A limitation of this work is that it focuses on the reliability of LLM judges and does not directly address the broader issue of the reliability and robustness of LLM-based systems in general. While the harness can be used to test the judges, the findings may not generalize to the overall performance and reliability of the LLMs themselves. Additionally, the paper does not provide a comprehensive analysis of the causes behind the observed inconsistencies in the judges' performance, which could be a fruitful area for future research.

  1. Through the RSCT Lens: This paper's approach is highly relevant to the Representation-Space Compatibility Theory (RSCT), as it directly addresses the stability (S) and noise (N) components of the theory.

By applying various perturbations to the input data and measuring the resulting changes in the LLM judges' performance, the Judge Reliability Harness effectively probes the stability of these judging systems. The finding that none of the evaluated judges are uniformly reliable across benchmarks indicates that the representations learned by the LLMs exhibit inconsistencies, or instability, in their ability to accurately judge the quality of other LLM-generated outputs.

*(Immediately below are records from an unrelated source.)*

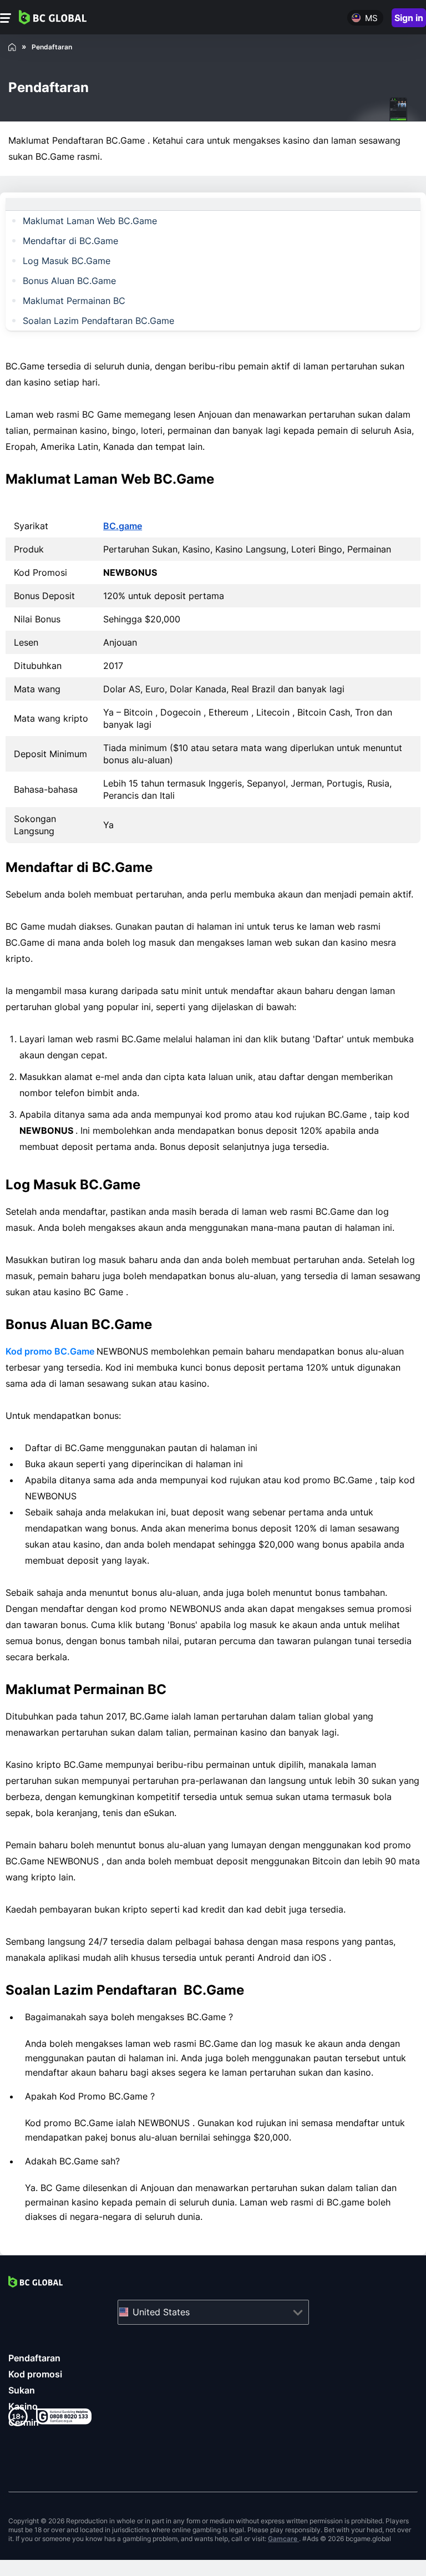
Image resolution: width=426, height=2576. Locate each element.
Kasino (23, 2406)
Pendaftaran (34, 2358)
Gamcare (283, 2538)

Furthermore, the paper's identification of "irrelevant or contradictory elements that dilute the core contribution" of the LLM judges, such as sensitivity to text formatting changes and label flipping, directly relates to the RSCT concept of noise (N). These noise factors undermine the reliability and trustworthiness of the LLM-based scoring systems, reducing their overall compatibility (κ) with the existing knowledge and use cases.

The paper's κ-gate score of 0.55, which falls short of the 0.7 threshold for certification, suggests that while the Judge Reliability Harness is a valuable contribution, it would benefit from additional context and stabilizing elements to improve its overall compatibility. Specifically, the relatively low Relevance (R=0.38) and Stability (S=0.32) scores, along with the relatively high Noise (N=0.31), indicate that the paper's core contribution could be strengthened by further reducing noise factors, enhancing the consistency of the LLM judges' performance, and more directly addressing the key research questions in the field of AI reliability and robustness.

Paper Details

  • Authors: Sunishchal Dev, Andrew Sloan, Joshua Kavner, Nicholas Kong, Morgan Sandler
  • Source: arXiv
  • PDF: Download
  • Published: 2026-03-05

This analysis was generated by the Swarm-It RSCT pipeline using Claude.

About This Review

This review was auto-generated by the Swarm-It research discovery platform. Quality is certified using RSCT (RSN Certificate Technology) with a κ-gate score of 0.55. RSN scores: Relevance=0.38, Superfluous=0.32, Noise=0.31.